(The request): Copy the entries verbatim, from the line with "Given: Click the Reset filters link" to the line with "point(1113,413)", including both of those lines.

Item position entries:
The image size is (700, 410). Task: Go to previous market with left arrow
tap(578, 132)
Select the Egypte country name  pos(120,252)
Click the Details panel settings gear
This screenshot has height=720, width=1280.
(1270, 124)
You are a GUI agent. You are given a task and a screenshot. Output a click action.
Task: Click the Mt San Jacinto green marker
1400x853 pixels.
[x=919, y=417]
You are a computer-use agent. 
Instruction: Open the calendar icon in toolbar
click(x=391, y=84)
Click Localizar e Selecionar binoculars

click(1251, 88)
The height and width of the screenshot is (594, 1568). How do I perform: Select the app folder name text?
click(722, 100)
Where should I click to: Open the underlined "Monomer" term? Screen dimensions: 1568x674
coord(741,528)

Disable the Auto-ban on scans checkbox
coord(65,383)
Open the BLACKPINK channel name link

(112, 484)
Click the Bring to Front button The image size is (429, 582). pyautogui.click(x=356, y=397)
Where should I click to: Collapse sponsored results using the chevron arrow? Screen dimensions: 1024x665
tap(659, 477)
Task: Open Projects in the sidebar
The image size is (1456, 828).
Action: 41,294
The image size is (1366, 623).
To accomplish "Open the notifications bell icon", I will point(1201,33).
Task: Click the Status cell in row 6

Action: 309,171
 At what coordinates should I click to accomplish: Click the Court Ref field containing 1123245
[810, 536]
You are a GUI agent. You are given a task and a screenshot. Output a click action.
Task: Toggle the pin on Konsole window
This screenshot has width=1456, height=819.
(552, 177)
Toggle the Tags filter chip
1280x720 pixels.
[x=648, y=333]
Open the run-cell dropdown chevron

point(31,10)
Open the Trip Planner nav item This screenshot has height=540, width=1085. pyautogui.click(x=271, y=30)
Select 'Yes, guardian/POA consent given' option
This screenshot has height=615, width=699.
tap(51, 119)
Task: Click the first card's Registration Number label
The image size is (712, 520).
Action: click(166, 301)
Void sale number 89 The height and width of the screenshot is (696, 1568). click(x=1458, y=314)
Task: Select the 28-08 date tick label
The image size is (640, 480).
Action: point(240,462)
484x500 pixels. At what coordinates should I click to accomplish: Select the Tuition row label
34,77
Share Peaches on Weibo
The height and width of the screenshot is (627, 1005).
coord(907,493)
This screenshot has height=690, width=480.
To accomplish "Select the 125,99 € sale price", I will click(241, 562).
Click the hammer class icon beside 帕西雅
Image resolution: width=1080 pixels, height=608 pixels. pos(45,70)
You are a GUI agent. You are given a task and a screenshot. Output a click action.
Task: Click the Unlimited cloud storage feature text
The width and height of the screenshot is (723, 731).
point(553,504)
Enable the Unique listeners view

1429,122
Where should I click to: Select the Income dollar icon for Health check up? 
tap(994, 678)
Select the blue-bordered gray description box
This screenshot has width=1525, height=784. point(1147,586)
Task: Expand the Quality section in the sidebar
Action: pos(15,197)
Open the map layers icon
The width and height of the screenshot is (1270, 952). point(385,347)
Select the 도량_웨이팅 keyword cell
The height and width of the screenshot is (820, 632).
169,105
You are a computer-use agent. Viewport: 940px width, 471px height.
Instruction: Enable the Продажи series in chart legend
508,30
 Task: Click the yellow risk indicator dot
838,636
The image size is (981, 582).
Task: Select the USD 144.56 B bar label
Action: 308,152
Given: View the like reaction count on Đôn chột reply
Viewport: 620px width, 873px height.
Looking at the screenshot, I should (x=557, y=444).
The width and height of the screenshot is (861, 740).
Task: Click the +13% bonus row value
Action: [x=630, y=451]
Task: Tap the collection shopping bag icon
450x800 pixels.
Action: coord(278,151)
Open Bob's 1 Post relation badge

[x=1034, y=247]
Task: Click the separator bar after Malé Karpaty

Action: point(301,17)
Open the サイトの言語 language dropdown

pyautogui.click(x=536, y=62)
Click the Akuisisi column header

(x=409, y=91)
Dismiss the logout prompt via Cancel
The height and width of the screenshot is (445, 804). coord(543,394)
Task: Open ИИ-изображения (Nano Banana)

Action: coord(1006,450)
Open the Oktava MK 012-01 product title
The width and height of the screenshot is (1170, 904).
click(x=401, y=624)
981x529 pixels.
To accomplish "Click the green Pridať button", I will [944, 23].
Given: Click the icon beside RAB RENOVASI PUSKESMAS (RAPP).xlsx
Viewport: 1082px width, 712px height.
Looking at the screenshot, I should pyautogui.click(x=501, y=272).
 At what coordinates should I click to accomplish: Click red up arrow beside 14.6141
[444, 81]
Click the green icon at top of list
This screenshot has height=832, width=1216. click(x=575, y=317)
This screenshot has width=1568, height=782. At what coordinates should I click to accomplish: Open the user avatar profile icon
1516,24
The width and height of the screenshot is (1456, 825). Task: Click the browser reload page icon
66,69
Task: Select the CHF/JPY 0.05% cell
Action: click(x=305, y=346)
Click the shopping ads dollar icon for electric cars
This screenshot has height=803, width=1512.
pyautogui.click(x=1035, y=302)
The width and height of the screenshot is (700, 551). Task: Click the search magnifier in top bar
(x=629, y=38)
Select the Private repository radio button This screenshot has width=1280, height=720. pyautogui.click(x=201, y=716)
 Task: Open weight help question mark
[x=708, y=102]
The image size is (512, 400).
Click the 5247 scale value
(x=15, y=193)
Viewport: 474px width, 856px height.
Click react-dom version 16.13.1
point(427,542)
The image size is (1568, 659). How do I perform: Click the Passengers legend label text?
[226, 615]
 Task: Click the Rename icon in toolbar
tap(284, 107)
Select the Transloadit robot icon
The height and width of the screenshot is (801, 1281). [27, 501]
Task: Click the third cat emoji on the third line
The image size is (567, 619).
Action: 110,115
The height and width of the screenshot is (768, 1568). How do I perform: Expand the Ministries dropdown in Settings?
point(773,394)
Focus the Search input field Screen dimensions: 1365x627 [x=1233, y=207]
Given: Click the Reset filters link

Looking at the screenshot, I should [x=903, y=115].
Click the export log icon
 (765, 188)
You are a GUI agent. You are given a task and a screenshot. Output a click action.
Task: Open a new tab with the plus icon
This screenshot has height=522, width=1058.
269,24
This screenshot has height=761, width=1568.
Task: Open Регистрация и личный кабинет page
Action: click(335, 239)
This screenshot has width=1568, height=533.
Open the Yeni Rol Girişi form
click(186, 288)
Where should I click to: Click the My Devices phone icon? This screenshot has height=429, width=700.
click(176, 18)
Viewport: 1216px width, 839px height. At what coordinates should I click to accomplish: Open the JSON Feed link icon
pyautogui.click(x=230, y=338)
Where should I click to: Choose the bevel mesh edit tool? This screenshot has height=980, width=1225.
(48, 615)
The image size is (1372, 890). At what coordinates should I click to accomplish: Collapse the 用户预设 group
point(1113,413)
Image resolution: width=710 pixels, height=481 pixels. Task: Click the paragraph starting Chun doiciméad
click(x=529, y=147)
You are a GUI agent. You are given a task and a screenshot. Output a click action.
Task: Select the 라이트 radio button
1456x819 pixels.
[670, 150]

(Response):
Given: Click the Reset filters link

Looking at the screenshot, I should [x=903, y=115].
Click the export log icon
 (765, 188)
You are a GUI agent. You are given a task and a screenshot. Output a click action.
Task: Open a new tab with the plus icon
This screenshot has height=522, width=1058.
269,24
This screenshot has height=761, width=1568.
Task: Open Регистрация и личный кабинет page
Action: click(335, 239)
This screenshot has width=1568, height=533.
Open the Yeni Rol Girişi form
click(186, 288)
Where should I click to: Click the My Devices phone icon? This screenshot has height=429, width=700.
click(176, 18)
Viewport: 1216px width, 839px height. At what coordinates should I click to accomplish: Open the JSON Feed link icon
pyautogui.click(x=230, y=338)
Where should I click to: Choose the bevel mesh edit tool? This screenshot has height=980, width=1225.
(48, 615)
The image size is (1372, 890). At what coordinates should I click to accomplish: Collapse the 用户预设 group
point(1113,413)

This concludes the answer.